I've tried multiple languages, none of them works. English works every time, even on non-English languages.
I'm running Win7 x64.
EDIT: I've found the problem - I was downloading the latest traineddata files, but since the current portable app is based on an older tesseract version, I needed to download the older traineddata files as well.
No activity since nearly a year, please update.
I'll update it soon.
I'm not going to update the portable version of gImageReader because version 0.9.1 has not been released with a Windows distribution.
Tesseract stops working as soon as I try to recognize a scanned text, even if only a selected paragraph in it.
Error message states:
"Failed to perform recognition.
"tesseract returned:
"This probably is a bug in tesseract, retry using an image at a different resolution or by varying the selected region."
I did this, to no avail.
If some one is wirking with this program, specially in languages other than English, I'll appreciate of what amendments was done to make it work.
The only thing I did, is place the hunspell dictionaries for English in the proper folder.
Eolo
Which version of Tesseract are you using?
Hi.
I am using the versions that is packed within gImageReader Portable 0.9 Development Test 2 pack, accessible at the top of this page. It states "Tesseract-ocr is now included in the package. CustomCodePostInstall.nsh has been created to automatically fill in the Tesseract-ocr paths in gImageReaderPortable's settings if the install is new."
In any case, Tesseract's release notes accompanying the package says "Oct 21 2011 - V3.01"
Do you think, I should install a separate copy of Tesseract?
Eolo
I don't know which dictionary you're using exactly, but I was able to successfully run gImageReader with the US English one.
Here are the steps I took:
en_US.aff
&en_US.dic
files to.\gImageReaderPortable\App\gimagereader\share\myspell\dicts
gImageReaderPortable.exe
Which dictionaries are you using specifically? If you point me to them, I can run a few tests myself.

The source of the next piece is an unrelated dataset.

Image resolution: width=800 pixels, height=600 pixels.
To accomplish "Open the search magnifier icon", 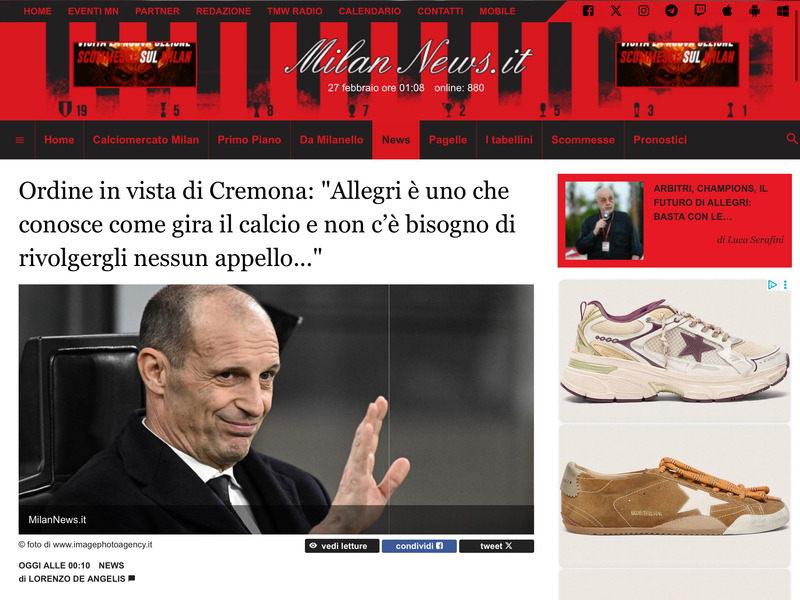I will point(792,138).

Have you tried running gImageReader on multiple files?
I installed the dictionary files you pointed me to, and they turned out to be the same that I had already in that folder: en_US.aff (63 Kb) and en_US.dic (812 Kb). Nonetheless, I replaced them and started gImageReaderPortable again.
I had no complain at this point, and the dictionaries were acknowledged by the program.
I scanned a two paragraph page in English at 200 dpi and, in a second attempt, at 300 dpi.
I selected English as the language for recognition process (there is nothing to choose from, though)
And started recognition.
After a couple of seconds the system announced that Tesserart had stopped running. Once this dialog is dismissed, a second dialog shows, stating that recognition failed, that it is due to a bug in Tesseract and prompted me to try scanning at diverse resolutions (what I did, fruitlessly).
Eolo
Hmmm. Are you able to successfully run it on on PDF files without the scanning portion? I looked in both Tesseract and gImageReader's bug trackers and I didn't see anything related to scanning. I'd suggest trying a local install of the two programs and try scanning from there. If you still get an error, I'd assume that it's with the programs themselves and not the portable version.
Thanks for your Efforts but could you please update the Package to the newest Release?
Working on it. Thank you for the notification that there is a new update.
2.91 Development Test 1 has been released.
Warning: Updating from 0.9 to 2.91 will erase all previously installed spelling dictionaries and tesseract language definitions.